▶ EXERCISE INSTRUCTIONS: Copy the stretch of the piece about Chris Obong’o from "Chris Obong’o knows" through "Kenya and beyond." word for word.

▶ EXERCISE PASSAGE:
____
In Kenya, Chris Obong’o is listening for big ideas

May 1, 2020 by Kelly Huffman

In Kisumu, Kenya, Chris Obong’o turns his curiosity into a tool for creating healthcare solutions in partnership with clinic staff, clients, and colleagues.

Dr. Chris Obong’o is known as an energetic and supportive presence in his role as PATH Kenya’s regional monitoring, learning, and evaluation specialist. Photo: PATH/Dickens Omedo.

Dr. Chris Obong’o is known as an energetic and supportive presence in his role as PATH Kenya’s regional monitoring, learning, and evaluation specialist. Photo: PATH/Dickens Omedo.

This story is part of our ongoing “People of PATH” series, in which we highlight a team member who’s moving humanity forward.

Chris Obong’o knows a good idea when he hears one. In his work with PATH, he constantly brings people together in a quest to turn concepts into concrete, transformative actions. His ultimate goal: achieve health equity in Kenya and beyond.

“People come up with creative ideas in the face of challenges,” says Chris. “My work is about creating a process to listen to an idea, improve on it, and bring in different people to form a solution.”

Case in point: his work with Kenya’s DREAMS team, which aims to reduce HIV incidence among adolescent girls and young women. In 2018, Chris invited the DREAMS initiative team in Kisumu to discuss its interventions. He listened as members described how they provide safe, confidential spaces for clients to engage with health care providers and receive PrEP—an otherwise stigmatized HIV prevention regimen.
____
▶ DATASET ENTRIES:
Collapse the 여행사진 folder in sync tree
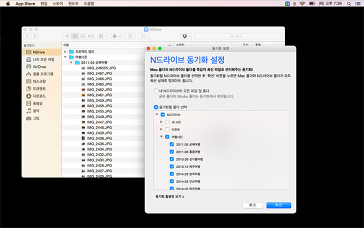This screenshot has width=364, height=228. click(x=161, y=136)
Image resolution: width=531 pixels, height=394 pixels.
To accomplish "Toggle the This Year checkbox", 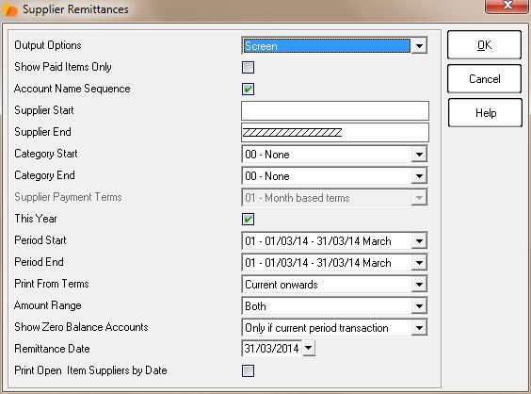I will (248, 219).
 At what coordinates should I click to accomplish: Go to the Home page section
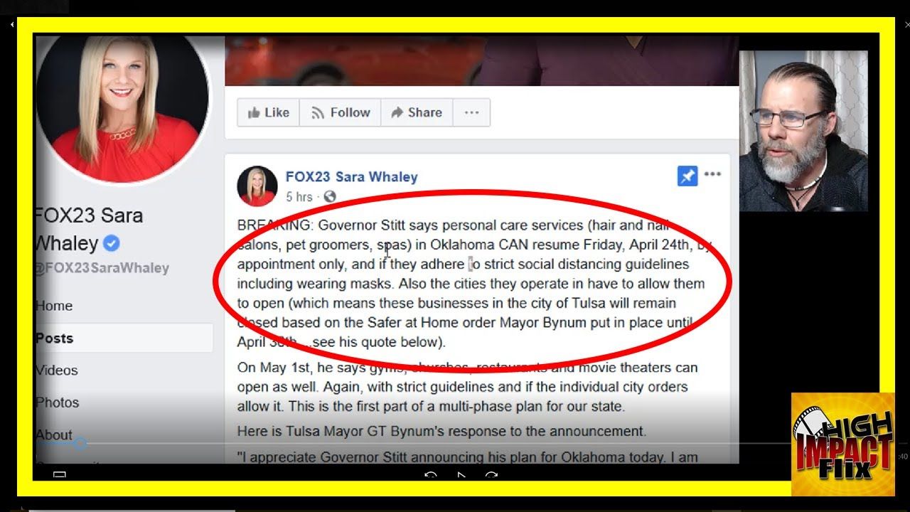coord(54,306)
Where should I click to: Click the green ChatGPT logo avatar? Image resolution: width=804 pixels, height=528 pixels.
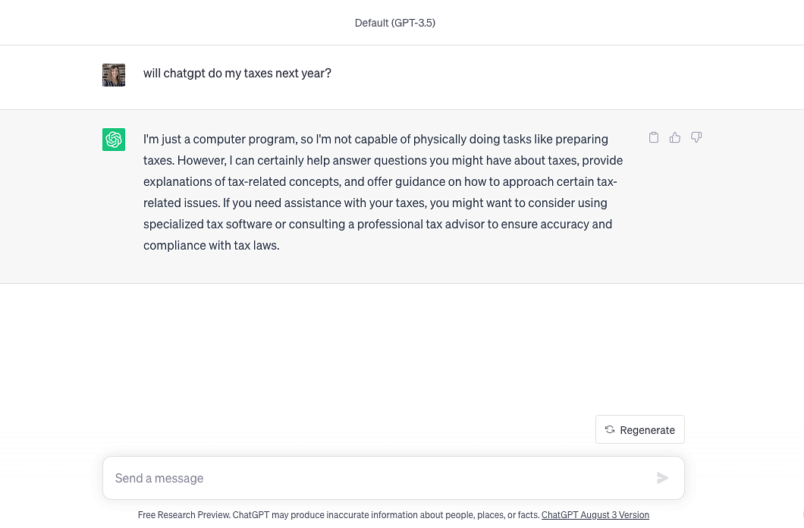tap(114, 140)
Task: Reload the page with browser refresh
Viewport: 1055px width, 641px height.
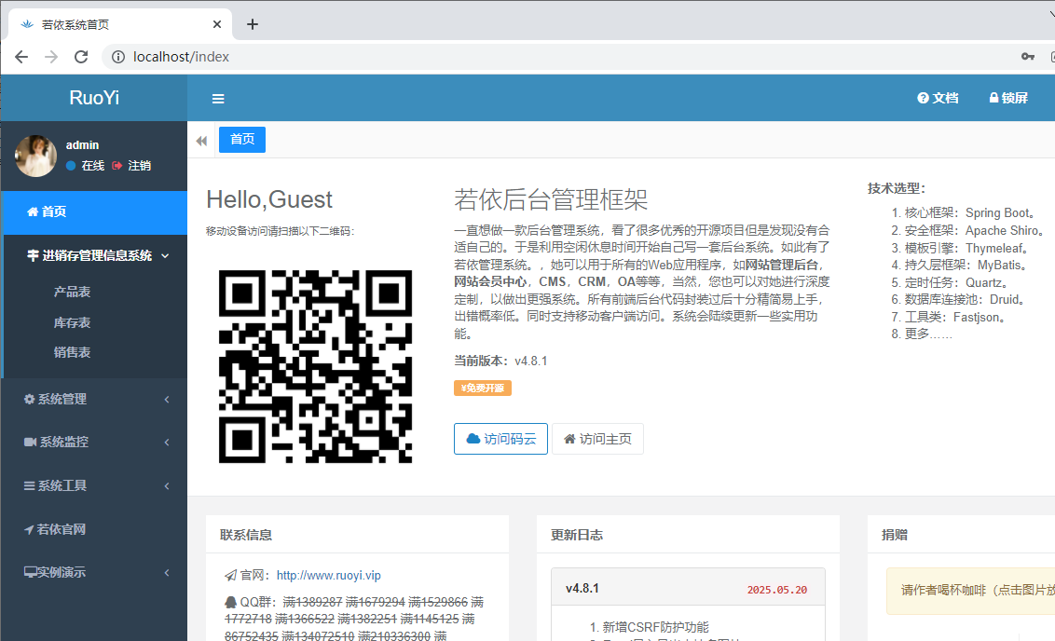Action: 81,57
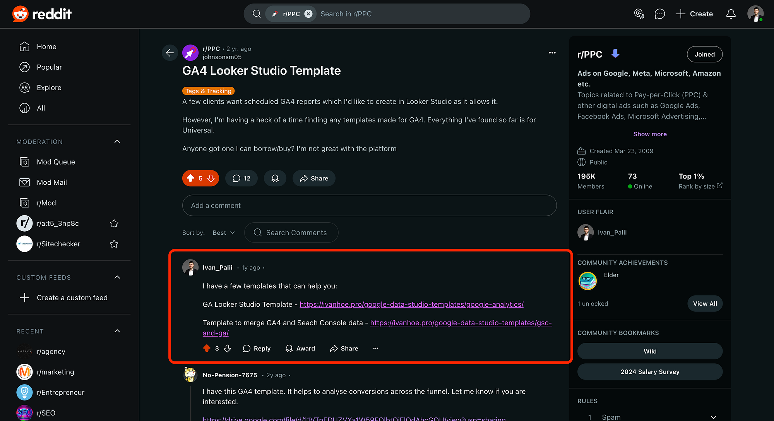774x421 pixels.
Task: Go back using the arrow button
Action: click(x=170, y=53)
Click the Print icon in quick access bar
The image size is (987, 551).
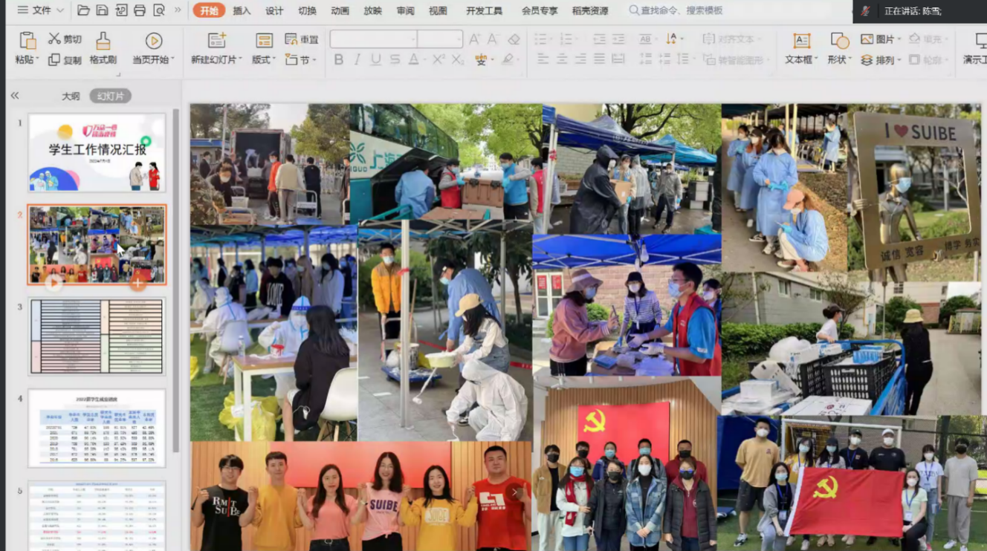click(x=140, y=10)
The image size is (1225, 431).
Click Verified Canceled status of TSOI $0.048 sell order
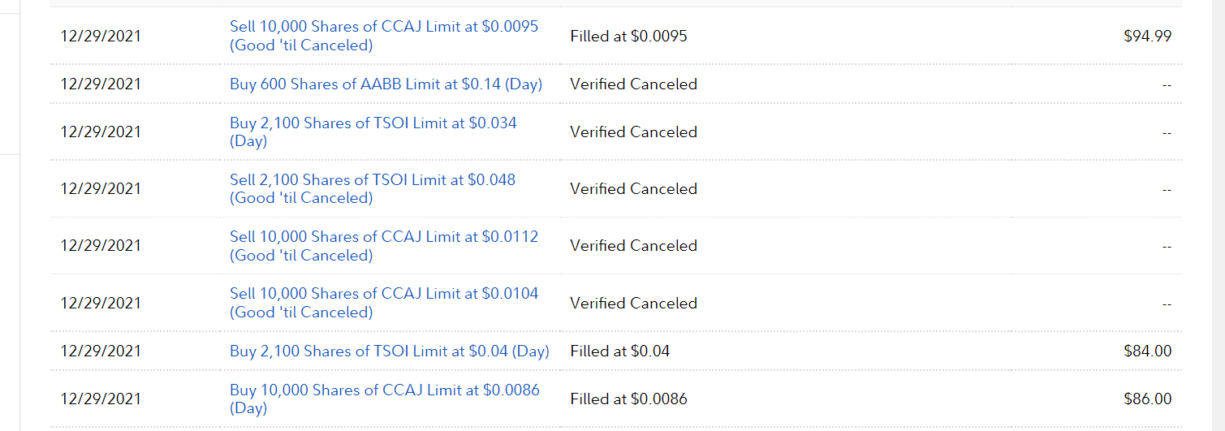(633, 188)
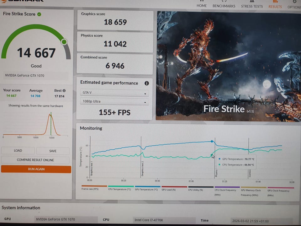Click info icon beside Estimated game performance
Image resolution: width=301 pixels, height=226 pixels.
[x=146, y=83]
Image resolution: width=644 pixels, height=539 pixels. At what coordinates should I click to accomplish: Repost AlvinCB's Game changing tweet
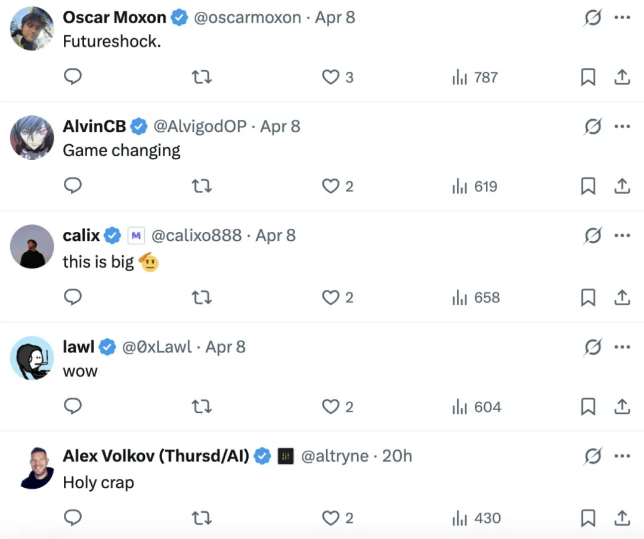click(x=202, y=186)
____
▶ COMPLETED TASK:
Chris Obong’o knows a good idea when he hears one. In his work with PATH, he constantly brings people together in a quest to turn concepts into concrete, transformative actions. His ultimate goal: achieve health equity in Kenya and beyond.